## WHAT TO WORK ON
Every line below from the one containing "This screenshot has width=1077, height=518." through the one containing "Click Sign in" must be transcribed exactly. Omit all lines outside that stretch.

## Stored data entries
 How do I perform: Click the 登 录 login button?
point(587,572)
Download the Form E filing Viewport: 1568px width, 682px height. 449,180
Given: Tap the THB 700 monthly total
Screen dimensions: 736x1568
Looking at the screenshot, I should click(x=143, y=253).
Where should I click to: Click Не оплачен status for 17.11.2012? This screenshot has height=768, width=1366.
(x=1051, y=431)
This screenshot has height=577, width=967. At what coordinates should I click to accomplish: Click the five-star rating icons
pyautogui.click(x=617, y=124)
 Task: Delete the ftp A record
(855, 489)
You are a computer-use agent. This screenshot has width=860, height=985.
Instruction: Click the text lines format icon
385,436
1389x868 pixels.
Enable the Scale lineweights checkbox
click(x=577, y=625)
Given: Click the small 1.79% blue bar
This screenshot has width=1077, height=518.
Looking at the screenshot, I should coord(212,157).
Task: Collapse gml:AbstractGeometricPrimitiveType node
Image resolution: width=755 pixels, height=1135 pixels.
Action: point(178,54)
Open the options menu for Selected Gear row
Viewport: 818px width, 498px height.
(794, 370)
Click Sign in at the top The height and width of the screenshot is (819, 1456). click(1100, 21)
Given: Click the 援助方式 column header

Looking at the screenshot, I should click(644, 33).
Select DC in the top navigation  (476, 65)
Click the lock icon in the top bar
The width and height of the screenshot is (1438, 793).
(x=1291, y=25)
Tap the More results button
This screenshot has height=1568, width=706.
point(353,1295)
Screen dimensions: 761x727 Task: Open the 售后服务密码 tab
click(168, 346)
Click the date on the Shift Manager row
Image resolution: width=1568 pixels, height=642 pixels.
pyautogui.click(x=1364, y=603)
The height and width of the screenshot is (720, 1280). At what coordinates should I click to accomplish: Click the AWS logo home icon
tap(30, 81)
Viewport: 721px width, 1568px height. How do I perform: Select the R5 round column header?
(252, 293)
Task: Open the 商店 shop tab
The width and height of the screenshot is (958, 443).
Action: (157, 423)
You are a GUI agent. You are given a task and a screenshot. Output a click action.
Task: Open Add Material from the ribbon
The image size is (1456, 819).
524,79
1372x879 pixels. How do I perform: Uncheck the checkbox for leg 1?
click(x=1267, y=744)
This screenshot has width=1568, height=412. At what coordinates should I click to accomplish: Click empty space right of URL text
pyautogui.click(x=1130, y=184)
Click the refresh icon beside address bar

## ANSWER TO THE EXERCISE
This screenshot has width=1077, height=518.
Looking at the screenshot, I should coord(212,157).
Task: Collapse gml:AbstractGeometricPrimitiveType node
Image resolution: width=755 pixels, height=1135 pixels.
Action: point(178,54)
Open the options menu for Selected Gear row
Viewport: 818px width, 498px height.
(794, 370)
Click Sign in at the top The height and width of the screenshot is (819, 1456). click(1100, 21)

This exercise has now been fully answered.